Conversávamos sobre o prazer de participar daquele momento, que fala sobre as raízes culturais de Roberto Godinho, nascido em Canguera, um bairro da São Roque, e que tem em seu currículo uma graduação em química na USP, um mestrado em Washington e uma capacidade enorme de emocionar ao escrever e falar sobre sua Canguera. Hoje, Godinho e Inês, sua mulher, estão agregados a esse grande bate papo, que, segundo Maracatu, é a minha vida.
As cadelas e o gato dormiam, por isso, não participavam da conversa.
Tom Ravazoli, que já atingiu a sensibilidade necessária para dialogar com os sacis, perguntou o porquê daquela intervenção. “Eu e Lambada estivemos no espetáculo de vocês e lá comentei com ela que aquilo é vida. A troca é vida. A busca é vida. Tudo isso faz parte desse grande bate papo, que nunca termina.”, disse o saci. “Como não termina? Você se esqueceu da morte?”, interferi. “O bate papo continua através das coisas que você deixar. Suas idéias, seus projetos, sua arte vão continuar dialogando com as pessoas.”, falou Lambada, a saci, com extrema segurança.

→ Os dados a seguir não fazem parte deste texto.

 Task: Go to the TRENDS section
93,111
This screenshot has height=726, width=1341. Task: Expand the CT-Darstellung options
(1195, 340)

Calamo-nos por um tempo, pois aquilo era profundo. Simples, óbvio, mas profundo. “Eu nunca tinha pensado nisso, mas vocês têm absoluta razão. Eu mesmo converso todos os dias com Brecht.”, revelou entusiasmado o Tom. A Lisa, que é uma voraz leitora, sorriu e disse que nem iria relacionar seus bate papos, pois sua lista seria imensa, mas não resistiu e exaltou Saramago e Augusto Boal, com quem, aliás, foi fotografada e cuja foto está exposta no corredor de nossa casa. Revelei que meus papos são diários com Kiko, Chico e Abê, pelas coisas que me deixaram na música. E contei que meu pai lutava contra o câncer e percebeu que perderia, por isso, pouco antes de morrer, me pediu que o levasse aos dois clubes da cidade. Não entendi, mas o levei. Nas secretarias dos clubes ele perguntou se estava em dia com as mensalidades. Num deles, faltava pagar o mês corrente, no outro, a mensalidade estava em dia. Ele deixou tudo em dia e entregou uma carta de demissão do quadro de associados em cada clube. Esse ato martela na minha cabeça diariamente.

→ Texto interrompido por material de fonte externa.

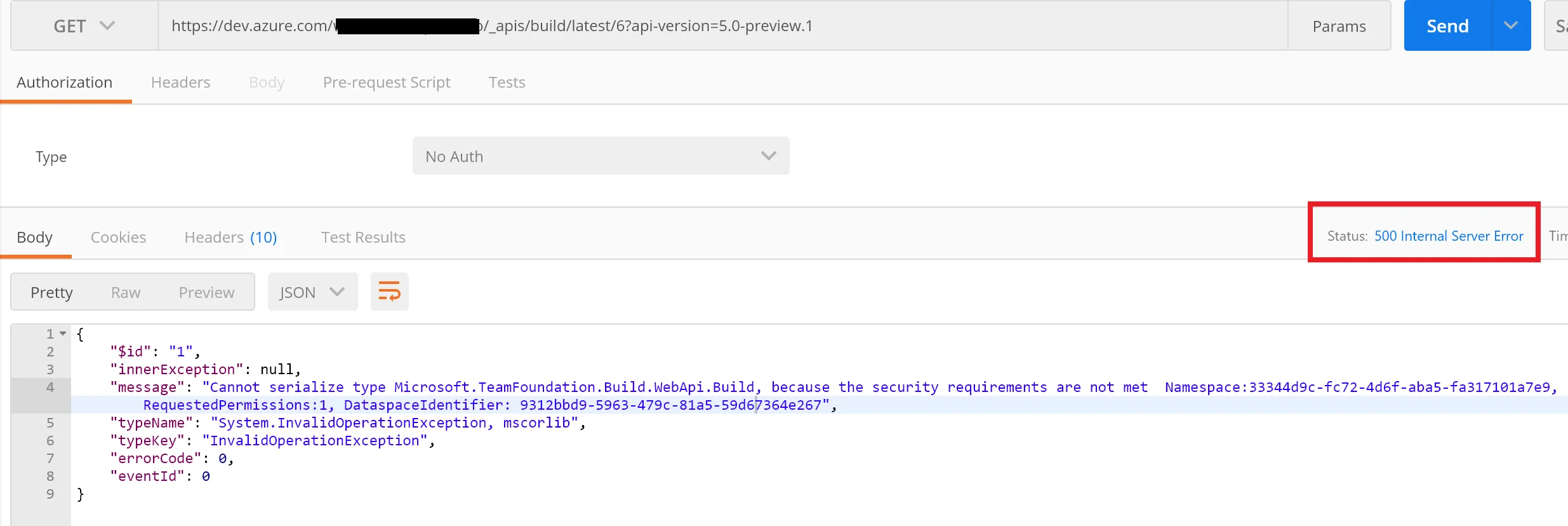Switch to Preview response view
Viewport: 1568px width, 526px height.
point(206,292)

“Pois é! O Godinho conversa com os trens de passageiros, que já não existem mais no Brasil, porque estes tiveram uma presença muito forte em sua vida. Foi o trem que o levou a Mairinque pra se formar no primário; depois, o levou a São Roque, para completar o segundo grau; e finalmente, o levou para São Paulo, para se graduar na USP.”, relatou Maracatu. “E quando ele falou do cheiro da mata orvalhada; o ar de Canguera com perfume da uva no fim da colheita; do gosto do doce de mandioca em calda que sua avó fazia? Não era um diálogo com o passado, porque tudo aquilo estava muito presente em sua mente. Isso é vida.”, afirmou Lambada.

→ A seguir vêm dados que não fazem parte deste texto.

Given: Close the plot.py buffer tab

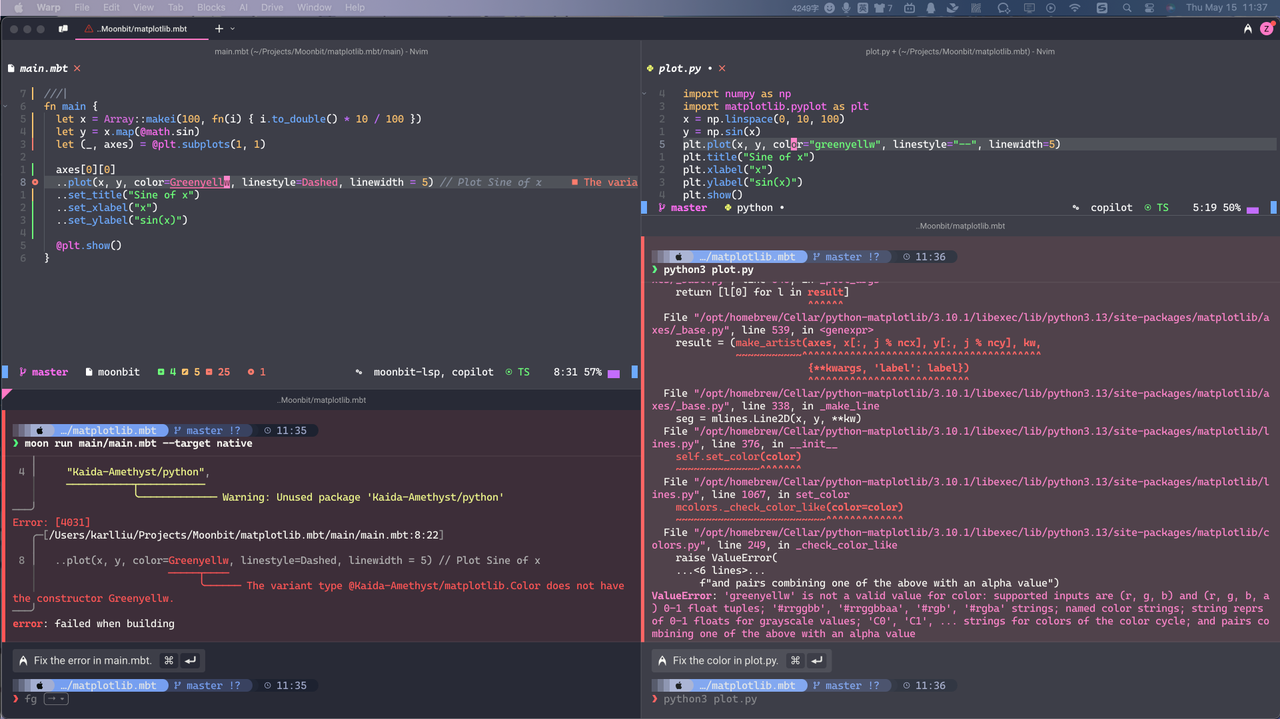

“Meu deus! Vamos abrir uma cerveja, Tom?”, perguntei. “Eu não bebo, João.”, respondeu o Tom, que não demorou a refazer sua posição. “Abra uma. Acho que agora vai ser bom.” “Eu tomo um copo também.”, disse a Lisa.
Abri a cerveja e saudamos aquele momento. Maracatu e Lambada foram para o quartinho acordar as meninas e Tom, o gato, acordou com o bater dos copos; bocejou, cumprimentou o padrinho e contou que havia sonhado que estava no sossego da mata, esticado sobre as folhas secas, quando veio uma raposa e roubou o cacho de uva que ele estava comendo. “Aí, acordei apavorado, mas vi que me encontrava na segurança do meu lar.”, falou, sorrindo, o gato, que continuou. “Mas a vida não é essa segurança toda. Há momentos...”. “Ah, Tom, pode parar. Não vai filosofar sobre a vida também, vai?”, perguntou a Lisa. “Não. Eu ia dizer que há momentos de insegurança, como o que estou vivendo agora.”, revelou. “O que está acontecendo, Tom?”, perguntei apavorado. “A ração está acabando e não vi vocês falarem em comprar mais. Isso me deixa inseguro.”, respondeu o gato, olhando firme pra mim e pra a Lisa. A Lisa não agüentou e atirou o chinelo em sua direção. Ele desviou e saiu correndo. E rindo muito.